Qué se pide | Escribe la continuación del texto sobre la vida de Jaime Salinas a partir de su última oración.

──────── Texto seleccionado ────────

Creo que a ningún novelista, ni siquiera a Julio Verne, se le ocurriría situar una peripecia vital entre el barrio de La Latina y la capital de Islandia. Ese fue sin embargo el eje de la mayor parte de la vida adulta de Jaime Salinas, que murió el martes en Reikiavik a los 85 años. Hay que reconocer, para ser sinceros, que este hombre de libros -hijo, hermano, cuñado, tío y esposo de escritores- nació bien dispuesto para la fábula. No todo el mundo nace en un lugar de África llamado Maison-Carrée, entre pied-noirs de cuño alicantino, ni crece, como Jaime, oyendo recitar en casa a la plana mayor de la generación del 27 y teniendo en sus manos la pajarita de papel que un día le hizo Unamuno. Después vino la épica prometedora y aciaga de nuestra historia: la República, la Universidad Menéndez Pelayo (donde su padre, el poeta Pedro Salinas, estuvo al frente de los cursos de verano), la Guerra Civil, el exilio. Y, por si todo eso fuera poca aventura, el educado estudiante, entonces más norteamericano que español, volvió a Europa antes de cumplir los 20 años como voluntario del American Field Service en la II Guerra Mundial, donde salvó vidas en vez de quitarlas, y pudo, aun desarmado, entrar con las tropas aliadas que liberaron Alsacia y Lorena. Estaba, pues, preparado para librar batallas en el belicoso campo de las letras.

Hay pocas vidas como la de Jaime Salinas tan repletas de lo que en inglés se llama 'romance'

Después de un tiempo barcelonés (que tanto nos gustaría revivir en el relato de las numerosas cartas inéditas que Jaime le fue escribiendo al novelista y traductor Gudbergur Bergsson), Salinas se instaló en una casa del viejo Madrid dotada de peculiaridades, de nuevo a medias entre lo castizo y lo foráneo. En el portal de al lado del edificio familiar que él heredó había nacido Lina Morgan, lo que se recuerda en una primorosa placa, anterior por cierto a la que le pusieron a Salinas padre.

──────── Datos proporcionados ────────

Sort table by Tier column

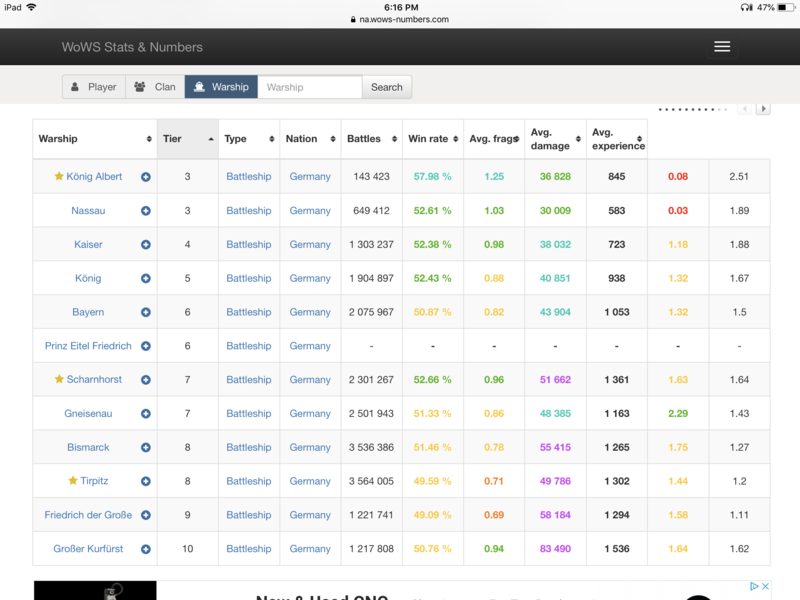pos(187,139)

────────
──────── Datos proporcionados ────────

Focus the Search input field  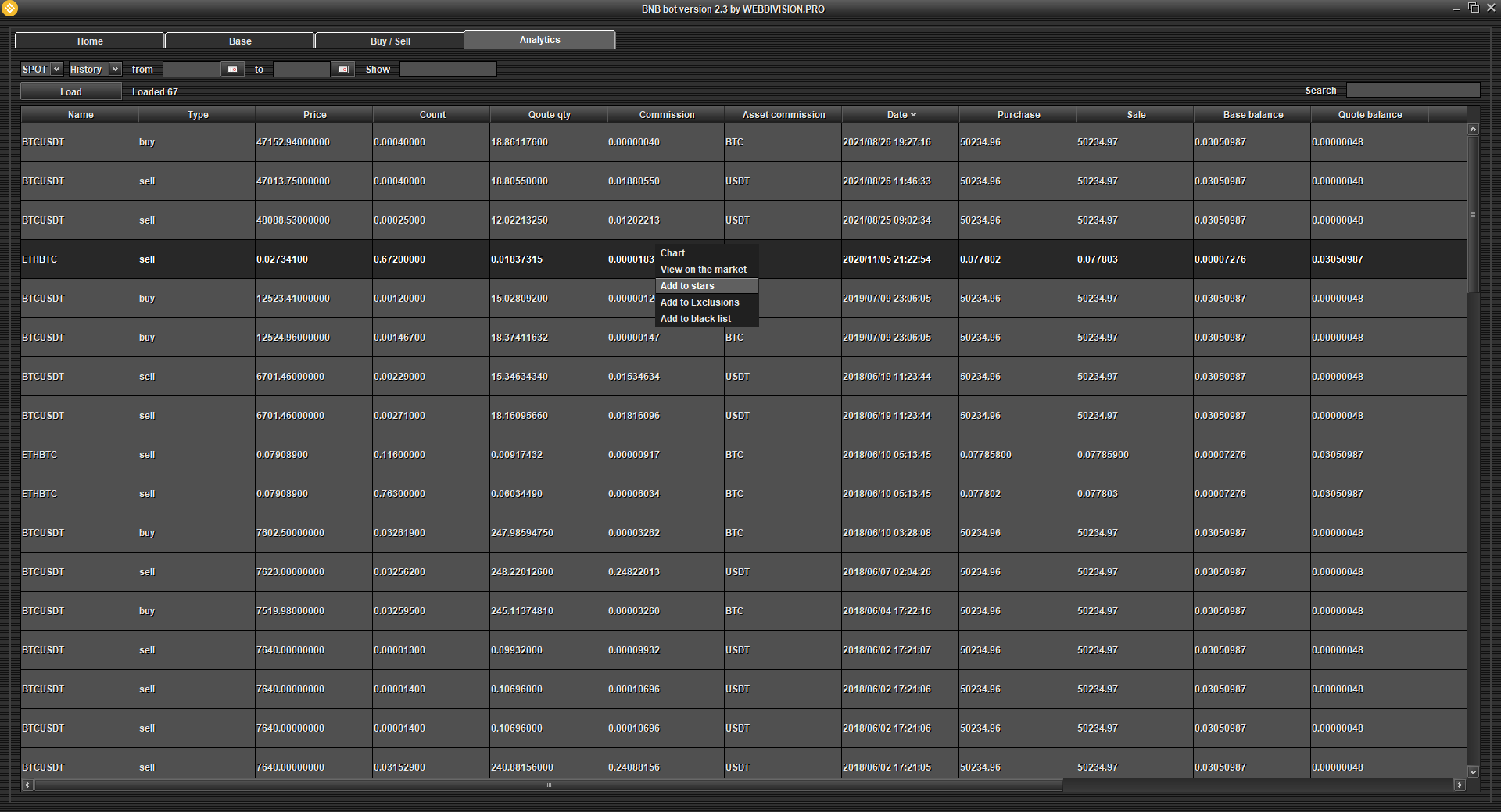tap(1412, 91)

────────

Respuesta |
El ático que ocupó, y del que salió, en la última semana del pasado diciembre, para su definitivo viaje islandés, tenía un interior reñido con el exterior. El salón, los cuartos, el mobiliario, la cocina vista; todo eso era nórdico y límpido, en algún rincón drásticamente dreyeriano. Pero se asomaba uno al mirador de la gran terraza y allí estaban los bulbos de las torres barrocas y el tejadillo de las corralas, con el aroma, si era verano, de alguna fritanga vecinal. En sintonía con esa dualidad constitutiva del carácter de Jaime, sus restaurantes favoritos de la zona eran un ruso en la plaza de la Paja y el merendero abierto de Las Vistillas, que le sobreviven. Otras polaridades salinescas, admirablemente encajadas en su persona: hablaba igual de bien el francés que el inglés, diciendo no saber escribir correctamente el español; de ahí el toque mundano de intercalar en postales, invitaciones y notas galantes palabras sueltas en aquellos idiomas. Pero de repente, retirado del mundo de la edición, de las copas y de otras vanidades menos volátiles, Salinas, cercano ya a los 80 (corría el año 2002), pidió asesoramiento para un tomo de memorias que había estado escribiendo, sin darle importancia, y de cuya prosa se sentía inseguro, por culpa de esa lengua o alma suya escindida.

El volumen, más extenso del que luego salió publicado bajo el título de Travesías en Tusquets Editores, estaba estupendamente escrito, con verdad, con humor, con mirada y voz propias, y de los dos proyectados es el único que dejó, como la coda incompleta de alguien que en todo huía de lo abrumador. También se recuerda su fase política, que consistió en no saber decir que no, por délicatesse, a la llamada de Javier Solana, primer ministro de Cultura socialista, ocupando así algo más de tres años el puesto de director general del Libro y Bibliotecas.

Hay pocas vidas, al menos en mi entorno, tan repletas de lo que en inglés se llama romance. La infancia africana, las luminarias republicanas entrando y saliendo en el cuarto de los niños, el tedio cultivado de los campus de Nueva Inglaterra, la misión militar en las ambulancias bajo los obuses, el enfrentamiento al padre que no le comprendía en lo que era, la revolución del mundo español del libro de calidad, las francachelas con los literatos, el celo krausista con el que obligaba a los amigos jóvenes a acabar los estudios, viajar al extranjero y hacerse hombres de provecho. Un romántico sin melodrama. Y luego la propia Islandia. Hace siete años, un grupo de amigos pasamos 15 días en la isla donde nacieron las sagas medievales, que vivía su esplendor previo a la burbuja bancaria, más explosiva que las nuestras dado el carácter volcánico concentrado del lugar.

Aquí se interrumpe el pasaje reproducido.